• Interact Cardiovasc Thorac Surg · Nov 2010

    Risk factors and mortality associated with deep sternal wound infections following coronary bypass surgery with or without concomitant procedures in a UK population: a basis for a new risk model?

    • Priyadharshanan Ariyaratnam, Martin Bland, and Mahmoud Loubani.
    • Department of Cardiothoracic Surgery, Castle Hill Hospital, Cottingham, East Yorkshire HU16 5JQ, UK.
    • Interact Cardiovasc Thorac Surg. 2010 Nov 1; 11 (5): 543-6.

    AbstractDeep sternal wound infection (DSWI) is a rare but serious complication following coronary artery bypass surgery. Our study investigates the risk factors and mortality associated with DSWI with other risk models for DSWI. Data was collected prospectively on 7602 patients undergoing coronary artery bypass grafting±concomitant surgery between April 1999 and September 2009 including DSWI. All 13 Society for Thoracic Surgeons (STS) risk scoring variables were assessed using logistic regression in relation to developing DSWI. The STS risk scores were evaluated using the area under the receiver operating curve. A total of 44 (0.59%) patients developed DSWI. These patients had a higher mortality (9.1%) than patients without DSWI (2.6%) (P=0.03). The mean preoperative and combined STS scores were significantly higher in the DSWI patient group compared to the non-DSWI group (9.46±4.30 and 8.76±3.86 vs. 7.07±4.25 and 6.51±4.11, P=0.0003 and P=0.0005, respectively).
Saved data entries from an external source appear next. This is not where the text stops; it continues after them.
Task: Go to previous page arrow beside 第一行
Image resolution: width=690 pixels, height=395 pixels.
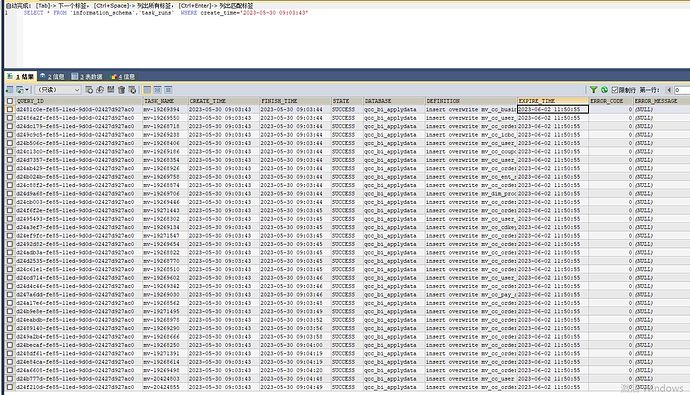Action: (669, 90)
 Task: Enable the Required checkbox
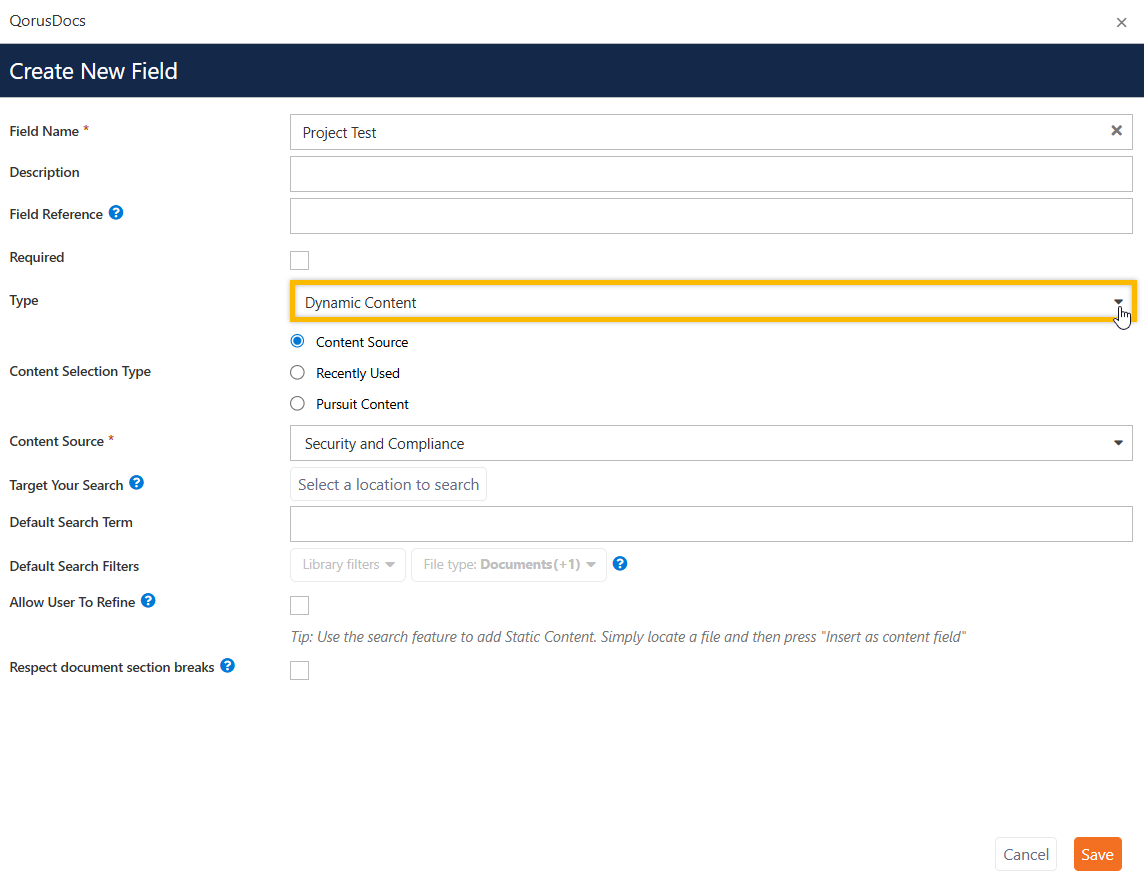pyautogui.click(x=299, y=261)
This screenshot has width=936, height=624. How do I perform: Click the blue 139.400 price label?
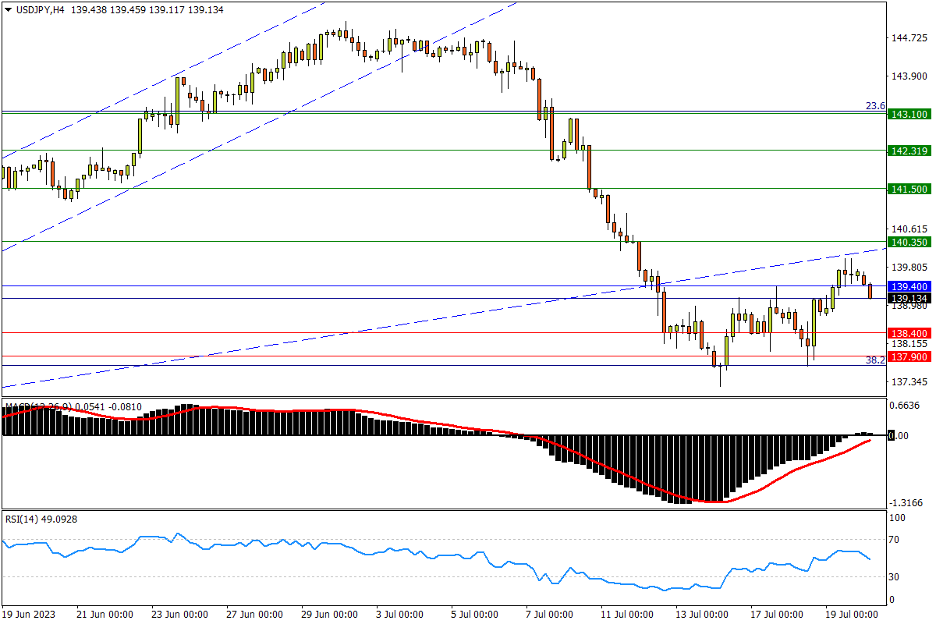(909, 287)
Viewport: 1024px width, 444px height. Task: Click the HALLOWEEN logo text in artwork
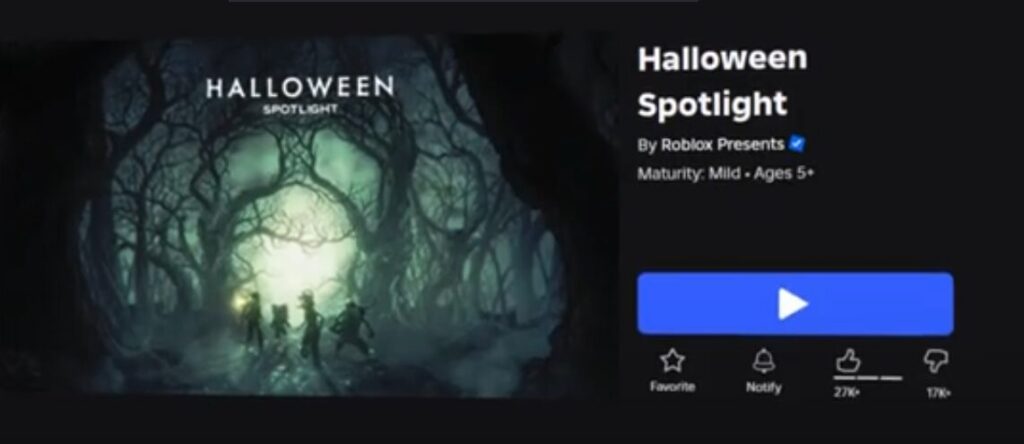pos(300,87)
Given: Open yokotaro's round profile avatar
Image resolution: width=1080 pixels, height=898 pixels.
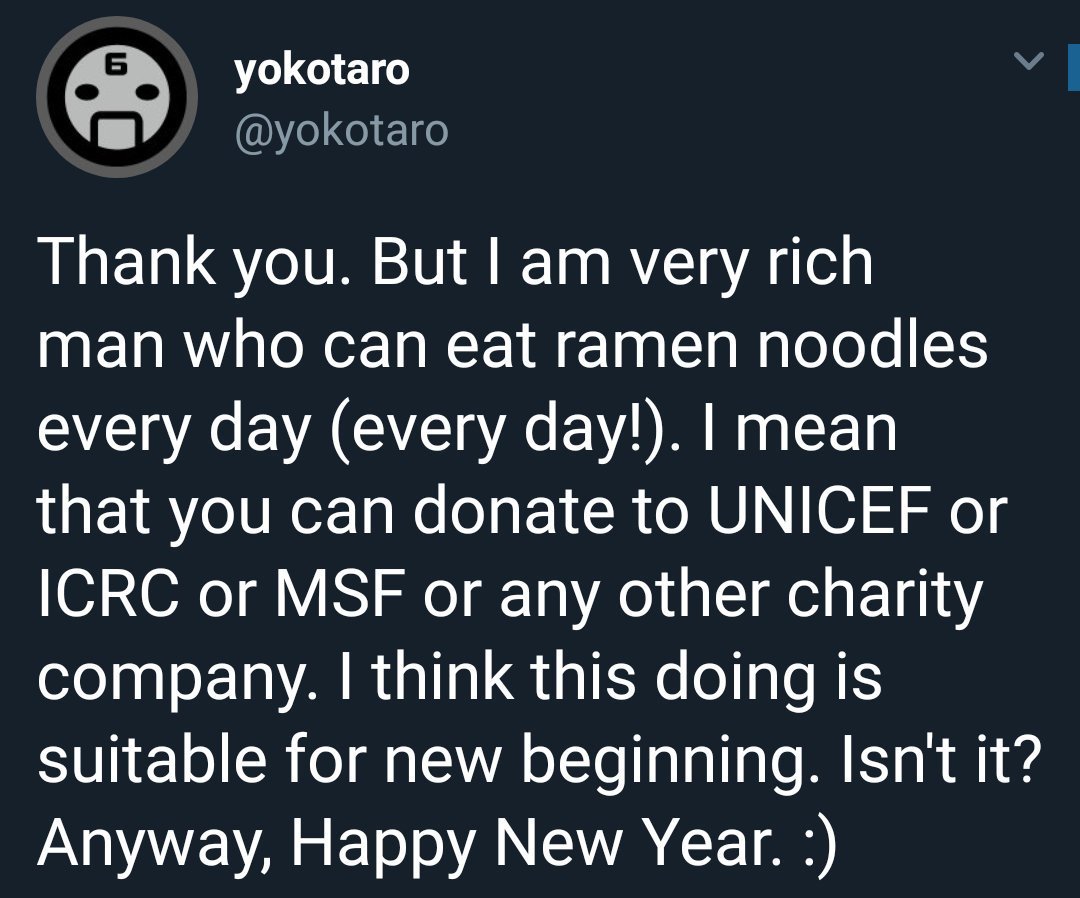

Logistic regression identified age [odds ratio (OR)=1.055], body mass index (OR=1.076), diabetes (OR=2.00) and chronic lung disease (OR=2.47) as the significant independent determinants of DSWI from the variables considered. Mortality rates and mean STS scores are higher in patients requiring re-opening for DSWI. Not all the STS risk factors were predictors of DSWI in our population.